Odd fellows Cafe + Bar
The final stop on my Pacific Northwest trip was at Oddfellows. A beautiful cafe + bar that resides in a historic building in the Capitol Hill neighborhood of Seattle, Washington.
I was a bit surprised on my arrival to find that they were far more a restaurant than a coffee shop, but that’s not to say that they don’t fit on this site. They have baristas, pastries and an espresso station separate from the bar and restaurant side where the chefs reside.
The cafe was already rockin’ with customers when I arrived and I hadn’t planned on shooting around a lunch rush so that made it a bit difficult to take portraits of the baristas at first. Not wanting to bother them, I continued capturing images of the cafe as I normally do and was getting some great stuff. The location is large and full of beautiful vignettes where you’ll find antique typewriters, plates and cool lights hanging from the ceiling. Essentially, a photographers dream.
I also wondered down the hallway outside of the cafe itself and came across an old flag of sorts that said, “Anchor Lodge No. 221” and after a bit of research I came across a link to the “International Organization of Odd Fellows”. Freakin’ crazy.
Yet, even after my brief adventure around the building and their beautiful cafe, I could feel the resistance – as Steven Pressfield coined in The War On Art – creeping into the back of my mind. It’s that, not so small, voice that tells you that your project sucks and you’re going to fail.
Thankfully, they had a beautiful enclosed patio that was out of commission due to the rain, so I sat out there for a few quiet moments to think. After a long week of shoots in both Portland and Seattle I was beginning to doubt aspects of this series and more questions than answers were being raised. Sadly, I was feeling this even though I had been welcomed in at each location with warmth, having great conversations over coffee all while capturing beautiful images along the way.
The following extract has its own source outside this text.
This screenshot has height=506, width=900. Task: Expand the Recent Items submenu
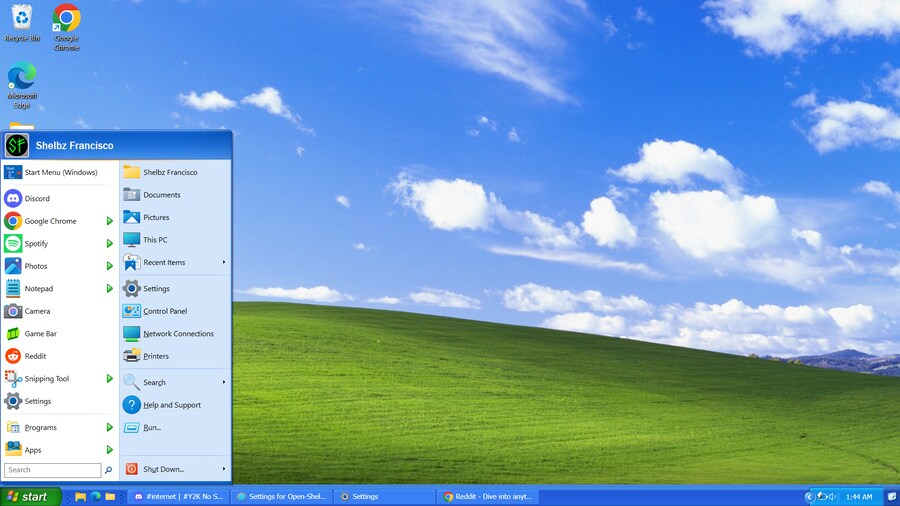223,262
I called my wife for some moral support and consolation, but she was in more of a butt kicking mood! She listened, as she supports my pursuit of this project. But in the end she essentially told me that I have already put so much energy into this and to: “Shut up and shoot“. Sometimes, what you need to hear isn’t necessarily what you want to hear. But that’s how it goes.
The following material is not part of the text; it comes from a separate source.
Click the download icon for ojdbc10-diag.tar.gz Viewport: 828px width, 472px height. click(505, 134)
Here’s a bit of the internal dialogue: I mean, come on man: You’re here, you spent the money out of pocket to fly to both Portland and Seattle for this project. There’s no guarantee that things will ever go as planned. But this also the time where you have to challenge yourself to push through even harder. You love photography. You love coffee culture. This is all part of the journey of a personal project. There are ups and there are down. It’s time that you listen to the advise that you used to tell your old studio manager, “Keep moving forward” no matter what sucka!
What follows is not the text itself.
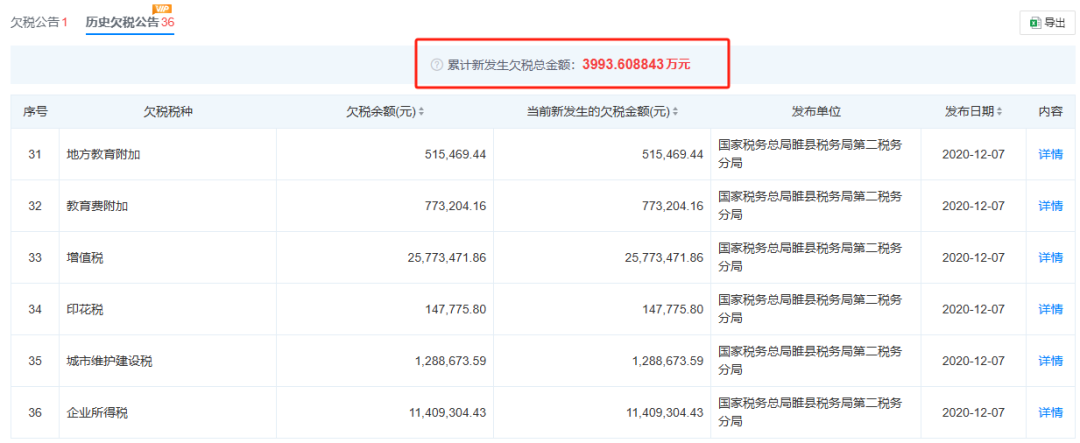View 详情 for 增值税 row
So I slowed myself down and waited an extended period of time until the rush died down. I then began to approach the employees individually and pulled them aside to capture their portrait. I was determined to not leave until I captured the human element of Oddfellows. And Im glad that I made the decision to see it through. Below is proof that sometimes it pays off to set aside your doubts, reflect on what originally inspired you to begin with, and practice that one virtue I will most likely never master: Patience.